__Challenge 1__: From the post on SQL Server sorting and collation, quote the passage starting with "As you can see, the" and going on through "link and here.)".
__Challenge 2__: Extend the post on SQL Server sorting and collation, picking up after its final sentence.

__Source passage__:
# # # #

September 2009

You are currently browsing the monthly archive for September 2009.

Recently I was investigating an issue related to ordering data.  As a test, I ran the following script:

– Sorting data from a table variable
declare @tbl table ( ProductNumber varchar(25) );
insert into @tbl select ‘BBBB’;
insert into @tbl select ‘AAAA’;
insert into @tbl select ‘A-B’;
insert into @tbl select ‘A123′;
select * from @tbl order by ProductNumber asc;

– Sorting data from a temporary table
create table #tbl ( ProductNumber varchar(25) );
insert into #tbl select ‘BBBB’;
insert into #tbl select ‘AAAA’;
insert into #tbl select ‘A-B’;
insert into #tbl select ‘A123′;
select * from #tbl order by ProductNumber asc;
drop table #tbl;

And it gave me this result:

Results from script

As you can see, the order of the data coming from a temporary table is different than the data from a table variable, even though the same data type is used.  At first I thought, how on earth is this possible?  After spending some time pondering about this problem (and after a colleague reported that when he executed the above script, the result was as expected), it came to me.  Don’t tell me it’s a collation problem?!  Well, it is.  (In case you don’t know collation, in short “Collations specify the rules for how strings of character data are sorted and compared”.  More info through that previous link and here.)

When I executed the script, my Management Studio session was connected to AdventureWorks2008, one of my test databases.  When I switched to tempdb, the result was normal – both queries returned the same result.  Then I had a look at the collations.  My tempdb is using Latin1_General_CI_AS while the AdventureWorks2008 database is apparently using SQL_Latin1_General_CP1_CI_AS.

# # # #

__Dataset excerpt__:

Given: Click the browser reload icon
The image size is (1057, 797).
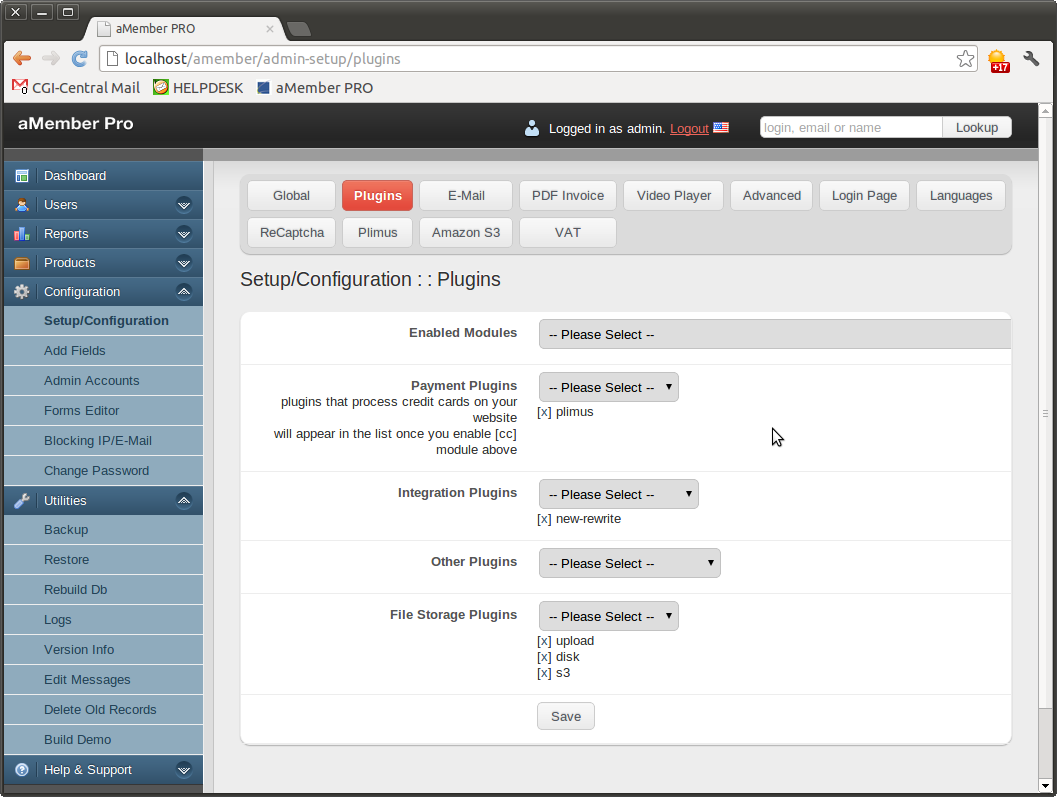Looking at the screenshot, I should tap(80, 59).

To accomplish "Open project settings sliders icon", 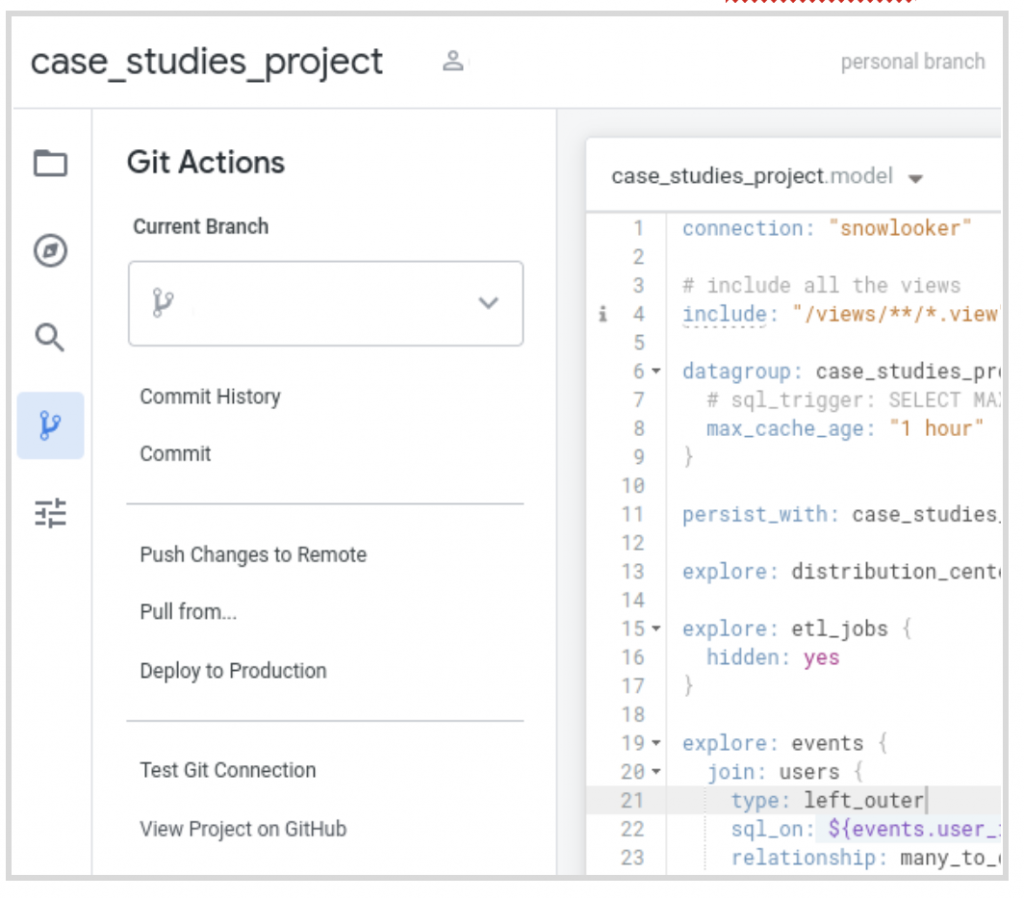I will 50,513.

# # # #

__Response 1__:
As you can see, the order of the data coming from a temporary table is different than the data from a table variable, even though the same data type is used.  At first I thought, how on earth is this possible?  After spending some time pondering about this problem (and after a colleague reported that when he executed the above script, the result was as expected), it came to me.  Don’t tell me it’s a collation problem?!  Well, it is.  (In case you don’t know collation, in short “Collations specify the rules for how strings of character data are sorted and compared”.  More info through that previous link and here.)

__Response 2__:
A temporary table is created in the tempdb and thus uses the collation of the tempdb for its string columns.  And a table variable uses the same collation as the database to which the session is connected.  Which is quite logical because otherwise you would get collation conflicts when using the table variable in combination with a table from the active database in the same query.  I will demonstrate that with the following script:

declare @tbl table ( ProductNumber varchar(25) );
insert into @tbl select ‘BBBB’;
select * from AdventureWorks.Production.Product P
where P.ProductNumber in (select ProductNumber from @tbl);

On my (SQL Server 2008) server I also have the old SQL2005 AdventureWorks database up and running, which is using the Latin1_General_CI_AS collation.  Executing the above script (which references that AdventureWorks DB) while being connected to AdventureWorks2008 (or any other DB that uses a different collation from Latin1_General_CI_AS) results in the following error:

Msg 468, Level 16, State 9, Line 3
Cannot resolve the collation conflict between “SQL_Latin1_General_CP1_CI_AS” and “Latin1_General_CI_AS” in the equal to operation.

Changing the active database to any other DB that uses the Latin1_General_CI_AS collation and then executing the query results in a positive execution.

Now, to get back to the initial issue of sorting inconsistency, even though the collations are not exactly the same, they are both Latin1, Case Insensitive, Accent Sensitive and still they don’t sort the data in the same way??  For an explanation on that I found the following page on the Microsoft Support site: Comparing SQL collations to Windows collations.  In short: a Windows collation (such as Latin1_General_CI_AS) uses a different comparison algorithm than a SQL collation (SQL_Latin1_General_CP1_CI_AS).  A Windows collation uses the same algorithm as for Unicode data, even when the data is non-Unicode.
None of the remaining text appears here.